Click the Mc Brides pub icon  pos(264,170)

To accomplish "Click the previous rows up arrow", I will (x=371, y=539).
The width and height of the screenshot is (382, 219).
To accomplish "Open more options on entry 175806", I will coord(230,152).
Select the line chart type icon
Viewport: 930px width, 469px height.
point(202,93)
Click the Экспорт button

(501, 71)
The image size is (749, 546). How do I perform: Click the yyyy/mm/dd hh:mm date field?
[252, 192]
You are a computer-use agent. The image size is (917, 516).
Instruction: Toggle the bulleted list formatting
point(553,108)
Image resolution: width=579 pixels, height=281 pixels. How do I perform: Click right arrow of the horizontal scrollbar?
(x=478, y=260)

######

◆ What you need to do ◆
Reproduce the records above exactly.

◆ Response area ◆
Click the Mc Brides pub icon  pos(264,170)

To accomplish "Click the previous rows up arrow", I will (x=371, y=539).
The width and height of the screenshot is (382, 219).
To accomplish "Open more options on entry 175806", I will coord(230,152).
Select the line chart type icon
Viewport: 930px width, 469px height.
point(202,93)
Click the Экспорт button

(501, 71)
The image size is (749, 546). How do I perform: Click the yyyy/mm/dd hh:mm date field?
[252, 192]
You are a computer-use agent. The image size is (917, 516).
Instruction: Toggle the bulleted list formatting
point(553,108)
Image resolution: width=579 pixels, height=281 pixels. How do I perform: Click right arrow of the horizontal scrollbar?
(x=478, y=260)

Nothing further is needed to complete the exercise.